** Exercise directions **
Please return the entries below line for line, leaving the pictures out.

--- start Data provided ---

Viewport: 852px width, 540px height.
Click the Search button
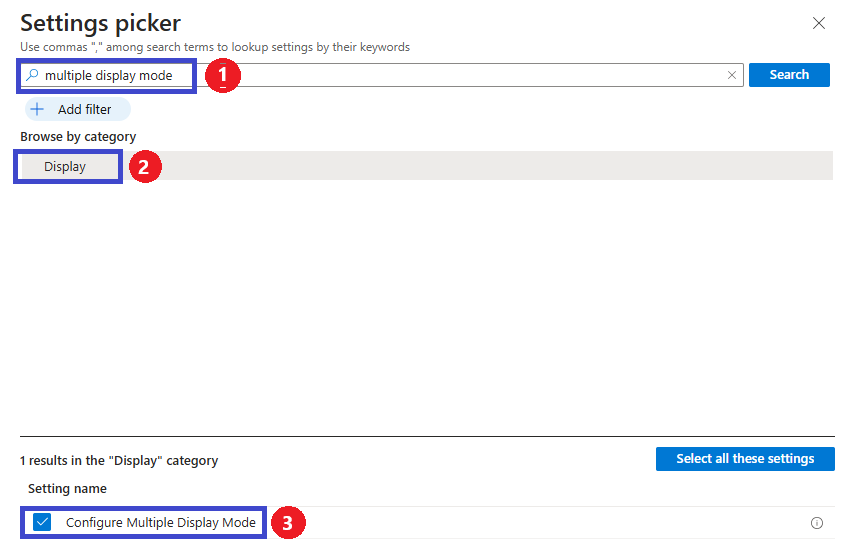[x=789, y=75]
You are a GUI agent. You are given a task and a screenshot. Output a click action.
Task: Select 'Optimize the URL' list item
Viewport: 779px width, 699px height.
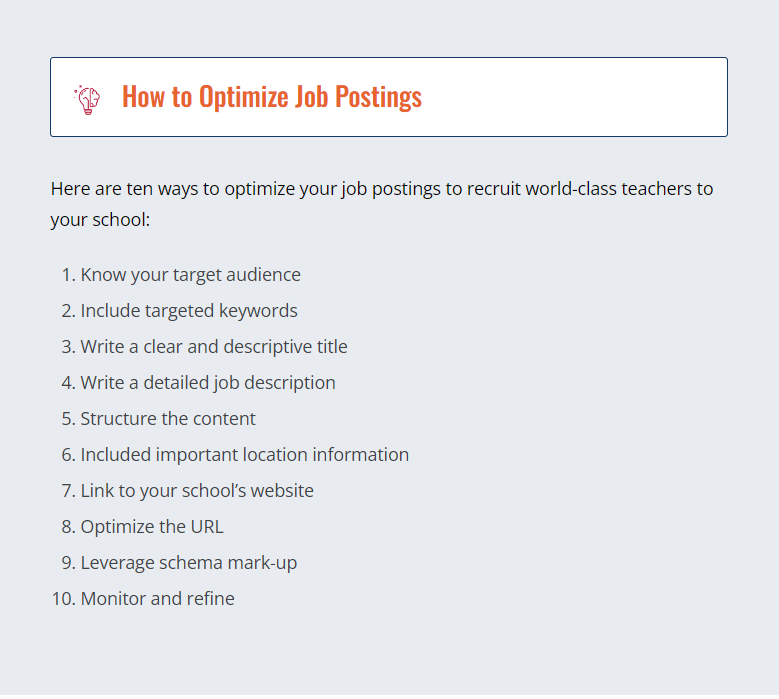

--- end Data provided ---

** Exercise solution **
Viewport: 852px width, 540px height.
Click the Search button
[x=789, y=75]
You are a GUI agent. You are given a task and a screenshot. Output a click action.
Task: Select 'Optimize the URL' list item
Viewport: 779px width, 699px height.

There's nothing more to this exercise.